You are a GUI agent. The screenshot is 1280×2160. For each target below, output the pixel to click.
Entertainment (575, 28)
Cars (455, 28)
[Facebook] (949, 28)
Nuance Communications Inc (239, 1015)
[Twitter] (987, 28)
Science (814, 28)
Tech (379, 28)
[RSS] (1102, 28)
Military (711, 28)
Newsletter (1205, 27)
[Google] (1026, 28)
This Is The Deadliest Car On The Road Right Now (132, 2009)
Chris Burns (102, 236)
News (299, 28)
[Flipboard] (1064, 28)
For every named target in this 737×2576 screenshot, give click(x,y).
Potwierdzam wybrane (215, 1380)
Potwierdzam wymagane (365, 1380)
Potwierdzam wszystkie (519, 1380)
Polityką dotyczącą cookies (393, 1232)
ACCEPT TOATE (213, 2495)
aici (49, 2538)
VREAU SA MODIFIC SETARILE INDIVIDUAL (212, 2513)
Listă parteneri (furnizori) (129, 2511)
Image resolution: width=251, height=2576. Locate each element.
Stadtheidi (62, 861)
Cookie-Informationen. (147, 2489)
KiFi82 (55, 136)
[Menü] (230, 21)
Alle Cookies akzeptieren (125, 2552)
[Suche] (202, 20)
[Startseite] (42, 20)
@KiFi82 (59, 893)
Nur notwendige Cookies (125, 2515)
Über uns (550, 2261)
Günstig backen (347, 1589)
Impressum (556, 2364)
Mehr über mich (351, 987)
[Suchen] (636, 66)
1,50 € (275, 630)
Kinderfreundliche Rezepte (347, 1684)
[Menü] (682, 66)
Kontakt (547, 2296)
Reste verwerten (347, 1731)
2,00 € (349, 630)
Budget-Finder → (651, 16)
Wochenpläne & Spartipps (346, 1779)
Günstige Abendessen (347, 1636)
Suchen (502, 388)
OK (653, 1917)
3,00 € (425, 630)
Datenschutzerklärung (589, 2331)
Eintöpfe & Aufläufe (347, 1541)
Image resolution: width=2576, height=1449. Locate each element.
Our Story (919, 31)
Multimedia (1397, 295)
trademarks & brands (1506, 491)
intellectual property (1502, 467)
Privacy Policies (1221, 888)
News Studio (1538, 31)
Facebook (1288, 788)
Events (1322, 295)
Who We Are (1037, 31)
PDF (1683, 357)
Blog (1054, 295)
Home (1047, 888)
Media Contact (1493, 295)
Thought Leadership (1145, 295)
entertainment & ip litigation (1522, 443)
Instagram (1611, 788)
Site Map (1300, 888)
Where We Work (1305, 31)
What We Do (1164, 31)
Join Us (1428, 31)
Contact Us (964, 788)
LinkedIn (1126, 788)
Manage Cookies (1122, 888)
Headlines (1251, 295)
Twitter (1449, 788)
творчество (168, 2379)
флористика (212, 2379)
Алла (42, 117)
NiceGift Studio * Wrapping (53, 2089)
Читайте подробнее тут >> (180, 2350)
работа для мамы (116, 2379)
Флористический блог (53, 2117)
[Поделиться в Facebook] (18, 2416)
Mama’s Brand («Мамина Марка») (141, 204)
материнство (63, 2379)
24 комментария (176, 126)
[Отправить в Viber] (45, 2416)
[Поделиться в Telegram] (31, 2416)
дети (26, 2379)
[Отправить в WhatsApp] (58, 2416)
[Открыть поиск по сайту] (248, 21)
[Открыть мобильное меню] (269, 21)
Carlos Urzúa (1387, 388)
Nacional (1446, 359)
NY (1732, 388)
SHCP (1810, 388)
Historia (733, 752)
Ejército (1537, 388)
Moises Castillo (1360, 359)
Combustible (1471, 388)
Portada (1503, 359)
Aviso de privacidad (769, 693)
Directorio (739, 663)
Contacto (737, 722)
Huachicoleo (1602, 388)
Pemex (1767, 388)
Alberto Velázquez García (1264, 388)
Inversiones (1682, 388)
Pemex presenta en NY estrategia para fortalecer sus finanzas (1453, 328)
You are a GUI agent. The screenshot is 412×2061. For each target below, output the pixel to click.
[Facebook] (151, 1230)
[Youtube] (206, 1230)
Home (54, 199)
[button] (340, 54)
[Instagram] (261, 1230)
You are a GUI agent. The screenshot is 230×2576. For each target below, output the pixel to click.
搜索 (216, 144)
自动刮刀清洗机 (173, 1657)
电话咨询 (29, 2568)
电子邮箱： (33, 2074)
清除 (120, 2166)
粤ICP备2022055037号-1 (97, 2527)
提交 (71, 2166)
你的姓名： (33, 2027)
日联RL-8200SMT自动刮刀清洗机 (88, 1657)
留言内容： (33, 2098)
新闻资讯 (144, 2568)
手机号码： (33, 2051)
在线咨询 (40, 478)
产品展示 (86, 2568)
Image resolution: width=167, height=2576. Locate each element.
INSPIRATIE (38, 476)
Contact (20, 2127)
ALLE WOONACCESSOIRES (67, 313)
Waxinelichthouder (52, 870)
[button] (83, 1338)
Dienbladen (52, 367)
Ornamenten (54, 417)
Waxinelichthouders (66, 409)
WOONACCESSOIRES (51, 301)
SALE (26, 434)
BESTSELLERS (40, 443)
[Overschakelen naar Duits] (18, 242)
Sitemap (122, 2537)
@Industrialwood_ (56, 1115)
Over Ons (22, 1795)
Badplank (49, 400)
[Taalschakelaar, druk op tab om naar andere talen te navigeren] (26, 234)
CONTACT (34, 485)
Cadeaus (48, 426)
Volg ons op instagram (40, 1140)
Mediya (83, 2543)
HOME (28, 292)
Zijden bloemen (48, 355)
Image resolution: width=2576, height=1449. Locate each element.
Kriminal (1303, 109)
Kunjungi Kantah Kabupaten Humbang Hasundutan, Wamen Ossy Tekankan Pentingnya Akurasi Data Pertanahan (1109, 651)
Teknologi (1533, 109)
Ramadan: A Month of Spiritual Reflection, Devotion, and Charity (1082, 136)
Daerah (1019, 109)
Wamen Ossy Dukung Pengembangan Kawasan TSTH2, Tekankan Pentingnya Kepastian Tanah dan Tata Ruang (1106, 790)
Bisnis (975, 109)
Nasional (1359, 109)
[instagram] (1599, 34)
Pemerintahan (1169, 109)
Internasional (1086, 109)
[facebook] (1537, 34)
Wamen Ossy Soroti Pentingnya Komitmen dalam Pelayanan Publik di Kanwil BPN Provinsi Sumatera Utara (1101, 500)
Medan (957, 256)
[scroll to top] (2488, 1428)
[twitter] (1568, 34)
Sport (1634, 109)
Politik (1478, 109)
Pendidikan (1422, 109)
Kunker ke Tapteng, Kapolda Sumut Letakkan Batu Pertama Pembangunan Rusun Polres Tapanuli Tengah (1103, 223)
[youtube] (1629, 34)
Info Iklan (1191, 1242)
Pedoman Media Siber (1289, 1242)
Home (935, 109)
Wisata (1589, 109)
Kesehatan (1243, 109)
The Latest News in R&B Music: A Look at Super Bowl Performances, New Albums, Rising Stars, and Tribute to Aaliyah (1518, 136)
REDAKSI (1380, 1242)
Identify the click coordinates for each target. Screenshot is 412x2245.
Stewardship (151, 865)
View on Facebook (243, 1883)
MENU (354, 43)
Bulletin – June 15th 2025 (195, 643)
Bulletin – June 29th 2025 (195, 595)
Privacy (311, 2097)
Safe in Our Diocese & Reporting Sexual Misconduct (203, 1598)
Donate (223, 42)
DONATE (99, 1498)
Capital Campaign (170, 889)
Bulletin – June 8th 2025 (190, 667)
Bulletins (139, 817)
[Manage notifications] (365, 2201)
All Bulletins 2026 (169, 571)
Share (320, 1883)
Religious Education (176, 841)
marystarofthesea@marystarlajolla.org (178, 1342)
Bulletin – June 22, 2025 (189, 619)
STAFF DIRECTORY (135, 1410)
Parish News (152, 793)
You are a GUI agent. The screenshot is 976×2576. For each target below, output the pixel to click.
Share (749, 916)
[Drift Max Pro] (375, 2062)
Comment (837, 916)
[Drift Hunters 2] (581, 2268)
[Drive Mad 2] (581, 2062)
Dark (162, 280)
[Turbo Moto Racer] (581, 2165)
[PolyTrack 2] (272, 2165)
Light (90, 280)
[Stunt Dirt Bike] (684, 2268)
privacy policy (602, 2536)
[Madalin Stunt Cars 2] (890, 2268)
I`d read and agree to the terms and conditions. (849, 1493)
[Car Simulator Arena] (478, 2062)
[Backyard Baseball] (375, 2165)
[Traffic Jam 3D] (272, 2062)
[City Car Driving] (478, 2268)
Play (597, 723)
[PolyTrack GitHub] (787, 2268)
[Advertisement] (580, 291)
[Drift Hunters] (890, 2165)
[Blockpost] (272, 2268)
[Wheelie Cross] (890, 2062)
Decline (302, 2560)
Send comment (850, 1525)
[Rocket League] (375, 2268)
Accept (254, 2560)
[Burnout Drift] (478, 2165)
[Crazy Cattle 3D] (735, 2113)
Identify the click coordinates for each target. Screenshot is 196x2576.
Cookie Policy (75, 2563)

^^^^

▸ The task:
Go through the data above from its first line and copy each line exactly, stopping once the line with "Potwierdzam wymagane (365, 1380)" has been copied.

▸ Exercise response:
You are a GUI agent. The screenshot is 1280×2160. For each target below, output the pixel to click.
Entertainment (575, 28)
Cars (455, 28)
[Facebook] (949, 28)
Nuance Communications Inc (239, 1015)
[Twitter] (987, 28)
Science (814, 28)
Tech (379, 28)
[RSS] (1102, 28)
Military (711, 28)
Newsletter (1205, 27)
[Google] (1026, 28)
This Is The Deadliest Car On The Road Right Now (132, 2009)
Chris Burns (102, 236)
News (299, 28)
[Flipboard] (1064, 28)
For every named target in this 737×2576 screenshot, give click(x,y).
Potwierdzam wybrane (215, 1380)
Potwierdzam wymagane (365, 1380)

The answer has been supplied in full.